*ASSIGNMENT*:
Please quote exactly the opening lines of the data, from the first line to the one where "The width and height of the screenshot is (1193, 779)." appears.

DATA FOR REVIEW Block Start

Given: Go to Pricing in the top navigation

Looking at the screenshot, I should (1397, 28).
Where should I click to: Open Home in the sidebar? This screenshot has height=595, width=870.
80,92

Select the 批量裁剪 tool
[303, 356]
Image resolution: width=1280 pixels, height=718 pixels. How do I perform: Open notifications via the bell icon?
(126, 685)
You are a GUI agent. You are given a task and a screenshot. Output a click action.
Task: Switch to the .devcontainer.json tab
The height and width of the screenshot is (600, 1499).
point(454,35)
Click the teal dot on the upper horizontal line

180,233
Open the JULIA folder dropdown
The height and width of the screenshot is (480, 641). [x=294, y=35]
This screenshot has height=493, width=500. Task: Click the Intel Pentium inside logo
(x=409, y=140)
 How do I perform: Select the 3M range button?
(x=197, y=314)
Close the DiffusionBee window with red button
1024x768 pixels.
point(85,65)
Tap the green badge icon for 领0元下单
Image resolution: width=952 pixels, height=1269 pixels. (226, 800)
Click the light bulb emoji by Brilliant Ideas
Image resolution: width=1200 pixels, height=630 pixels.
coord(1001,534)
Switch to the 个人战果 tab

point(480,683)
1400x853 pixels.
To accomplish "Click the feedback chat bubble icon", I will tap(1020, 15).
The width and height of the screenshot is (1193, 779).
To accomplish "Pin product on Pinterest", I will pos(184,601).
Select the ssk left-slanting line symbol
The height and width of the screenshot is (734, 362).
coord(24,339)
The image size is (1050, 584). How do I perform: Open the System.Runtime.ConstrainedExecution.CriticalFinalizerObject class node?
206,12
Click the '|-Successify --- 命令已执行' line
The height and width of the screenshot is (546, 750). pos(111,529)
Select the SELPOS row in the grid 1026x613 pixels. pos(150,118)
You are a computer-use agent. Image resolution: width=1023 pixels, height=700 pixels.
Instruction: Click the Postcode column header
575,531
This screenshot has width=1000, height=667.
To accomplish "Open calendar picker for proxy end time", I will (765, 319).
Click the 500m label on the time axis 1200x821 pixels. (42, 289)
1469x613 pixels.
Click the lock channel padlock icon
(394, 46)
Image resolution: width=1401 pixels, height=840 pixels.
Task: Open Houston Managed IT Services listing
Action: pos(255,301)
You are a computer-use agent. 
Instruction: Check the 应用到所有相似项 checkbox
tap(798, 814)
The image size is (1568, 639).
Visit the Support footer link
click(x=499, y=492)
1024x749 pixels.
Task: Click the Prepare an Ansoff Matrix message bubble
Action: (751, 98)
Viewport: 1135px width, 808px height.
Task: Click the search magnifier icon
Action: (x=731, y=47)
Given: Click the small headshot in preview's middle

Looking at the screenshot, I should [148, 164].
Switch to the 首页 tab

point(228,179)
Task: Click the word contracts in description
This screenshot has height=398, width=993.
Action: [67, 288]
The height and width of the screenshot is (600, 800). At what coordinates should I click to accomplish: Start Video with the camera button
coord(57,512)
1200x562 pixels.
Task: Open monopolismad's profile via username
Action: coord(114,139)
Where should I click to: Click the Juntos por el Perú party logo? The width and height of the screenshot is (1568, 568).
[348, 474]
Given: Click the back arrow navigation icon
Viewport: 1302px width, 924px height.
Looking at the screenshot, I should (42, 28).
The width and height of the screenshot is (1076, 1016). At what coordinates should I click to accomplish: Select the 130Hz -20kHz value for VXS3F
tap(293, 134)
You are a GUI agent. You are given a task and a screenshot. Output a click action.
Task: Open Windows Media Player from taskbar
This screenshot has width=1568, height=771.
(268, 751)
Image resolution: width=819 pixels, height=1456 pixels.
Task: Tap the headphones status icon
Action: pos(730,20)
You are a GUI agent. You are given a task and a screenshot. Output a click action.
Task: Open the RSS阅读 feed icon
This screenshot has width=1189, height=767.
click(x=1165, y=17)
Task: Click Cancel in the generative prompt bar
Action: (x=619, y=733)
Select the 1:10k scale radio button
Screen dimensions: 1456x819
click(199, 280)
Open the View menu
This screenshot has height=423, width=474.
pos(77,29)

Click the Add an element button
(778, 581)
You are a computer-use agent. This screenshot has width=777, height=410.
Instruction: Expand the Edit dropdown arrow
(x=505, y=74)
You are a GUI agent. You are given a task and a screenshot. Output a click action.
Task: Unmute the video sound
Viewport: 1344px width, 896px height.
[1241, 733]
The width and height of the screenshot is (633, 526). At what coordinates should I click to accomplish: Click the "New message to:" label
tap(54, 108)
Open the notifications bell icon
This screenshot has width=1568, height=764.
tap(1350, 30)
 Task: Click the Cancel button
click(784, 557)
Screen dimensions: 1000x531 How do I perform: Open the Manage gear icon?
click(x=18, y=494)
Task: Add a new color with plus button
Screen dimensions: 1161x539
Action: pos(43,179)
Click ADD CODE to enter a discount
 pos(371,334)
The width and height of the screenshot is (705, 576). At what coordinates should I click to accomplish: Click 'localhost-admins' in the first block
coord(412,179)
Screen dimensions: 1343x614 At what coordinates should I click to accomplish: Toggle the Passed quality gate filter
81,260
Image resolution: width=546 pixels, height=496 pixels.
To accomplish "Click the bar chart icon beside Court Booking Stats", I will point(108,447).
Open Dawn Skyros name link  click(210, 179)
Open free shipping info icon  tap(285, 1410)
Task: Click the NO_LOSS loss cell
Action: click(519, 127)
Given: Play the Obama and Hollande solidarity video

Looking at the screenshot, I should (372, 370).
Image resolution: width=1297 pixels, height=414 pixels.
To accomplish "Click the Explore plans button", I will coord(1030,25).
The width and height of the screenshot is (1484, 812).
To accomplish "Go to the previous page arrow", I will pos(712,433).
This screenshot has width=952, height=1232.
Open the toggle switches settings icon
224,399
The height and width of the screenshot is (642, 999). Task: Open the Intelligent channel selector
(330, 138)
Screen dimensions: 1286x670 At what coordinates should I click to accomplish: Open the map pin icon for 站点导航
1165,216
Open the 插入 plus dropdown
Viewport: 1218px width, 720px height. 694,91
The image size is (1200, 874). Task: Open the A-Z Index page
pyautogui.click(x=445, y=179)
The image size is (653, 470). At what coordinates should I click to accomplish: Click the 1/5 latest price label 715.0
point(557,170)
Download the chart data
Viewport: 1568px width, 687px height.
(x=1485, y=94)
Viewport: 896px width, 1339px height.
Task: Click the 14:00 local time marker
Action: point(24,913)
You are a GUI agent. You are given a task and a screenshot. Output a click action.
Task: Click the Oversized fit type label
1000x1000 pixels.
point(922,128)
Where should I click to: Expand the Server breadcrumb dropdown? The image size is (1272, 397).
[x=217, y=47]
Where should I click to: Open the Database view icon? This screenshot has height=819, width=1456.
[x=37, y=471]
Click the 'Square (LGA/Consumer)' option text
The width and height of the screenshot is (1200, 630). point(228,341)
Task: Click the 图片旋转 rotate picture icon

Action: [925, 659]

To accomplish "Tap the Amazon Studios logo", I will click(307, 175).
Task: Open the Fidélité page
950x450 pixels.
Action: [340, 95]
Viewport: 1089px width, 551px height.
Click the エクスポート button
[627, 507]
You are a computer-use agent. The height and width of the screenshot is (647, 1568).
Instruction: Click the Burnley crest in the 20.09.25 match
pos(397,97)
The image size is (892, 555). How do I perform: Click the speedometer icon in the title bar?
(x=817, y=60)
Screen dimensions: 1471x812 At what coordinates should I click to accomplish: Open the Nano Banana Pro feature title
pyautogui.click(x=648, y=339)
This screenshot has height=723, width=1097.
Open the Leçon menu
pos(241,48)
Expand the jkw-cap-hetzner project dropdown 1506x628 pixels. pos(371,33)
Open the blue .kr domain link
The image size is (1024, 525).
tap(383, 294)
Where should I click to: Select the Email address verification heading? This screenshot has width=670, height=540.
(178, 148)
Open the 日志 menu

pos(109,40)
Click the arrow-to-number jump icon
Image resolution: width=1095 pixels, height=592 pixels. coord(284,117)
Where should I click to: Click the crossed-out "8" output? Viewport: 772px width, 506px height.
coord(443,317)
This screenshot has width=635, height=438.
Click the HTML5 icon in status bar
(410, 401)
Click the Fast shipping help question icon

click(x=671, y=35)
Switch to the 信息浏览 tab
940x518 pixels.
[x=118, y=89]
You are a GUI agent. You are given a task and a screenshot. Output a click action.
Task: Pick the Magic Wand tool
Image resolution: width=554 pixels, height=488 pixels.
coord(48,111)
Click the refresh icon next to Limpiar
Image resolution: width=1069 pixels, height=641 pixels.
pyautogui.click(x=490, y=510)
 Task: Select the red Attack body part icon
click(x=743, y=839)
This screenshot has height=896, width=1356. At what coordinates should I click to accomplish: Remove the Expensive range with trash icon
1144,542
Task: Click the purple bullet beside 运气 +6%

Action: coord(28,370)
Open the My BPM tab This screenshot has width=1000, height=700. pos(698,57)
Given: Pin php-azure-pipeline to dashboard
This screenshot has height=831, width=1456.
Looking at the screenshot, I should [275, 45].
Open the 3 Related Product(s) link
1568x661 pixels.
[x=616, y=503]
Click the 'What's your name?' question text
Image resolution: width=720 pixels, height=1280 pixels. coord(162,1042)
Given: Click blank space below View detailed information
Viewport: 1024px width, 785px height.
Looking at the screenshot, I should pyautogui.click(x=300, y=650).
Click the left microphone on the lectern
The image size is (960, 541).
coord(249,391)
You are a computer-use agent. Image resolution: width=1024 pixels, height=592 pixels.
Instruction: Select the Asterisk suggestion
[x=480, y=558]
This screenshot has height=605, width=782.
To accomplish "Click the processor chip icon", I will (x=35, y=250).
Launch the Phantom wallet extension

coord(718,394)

DATA FOR REVIEW Block End

*EXERCISE RESULT*:
Given: Go to Pricing in the top navigation

Looking at the screenshot, I should (1397, 28).
Where should I click to: Open Home in the sidebar? This screenshot has height=595, width=870.
80,92

Select the 批量裁剪 tool
[303, 356]
Image resolution: width=1280 pixels, height=718 pixels. How do I perform: Open notifications via the bell icon?
(126, 685)
You are a GUI agent. You are given a task and a screenshot. Output a click action.
Task: Switch to the .devcontainer.json tab
The height and width of the screenshot is (600, 1499).
point(454,35)
Click the teal dot on the upper horizontal line

180,233
Open the JULIA folder dropdown
The height and width of the screenshot is (480, 641). [x=294, y=35]
This screenshot has height=493, width=500. Task: Click the Intel Pentium inside logo
(x=409, y=140)
 How do I perform: Select the 3M range button?
(x=197, y=314)
Close the DiffusionBee window with red button
1024x768 pixels.
point(85,65)
Tap the green badge icon for 领0元下单
Image resolution: width=952 pixels, height=1269 pixels. (226, 800)
Click the light bulb emoji by Brilliant Ideas
Image resolution: width=1200 pixels, height=630 pixels.
coord(1001,534)
Switch to the 个人战果 tab

point(480,683)
1400x853 pixels.
To accomplish "Click the feedback chat bubble icon", I will tap(1020, 15).
The width and height of the screenshot is (1193, 779).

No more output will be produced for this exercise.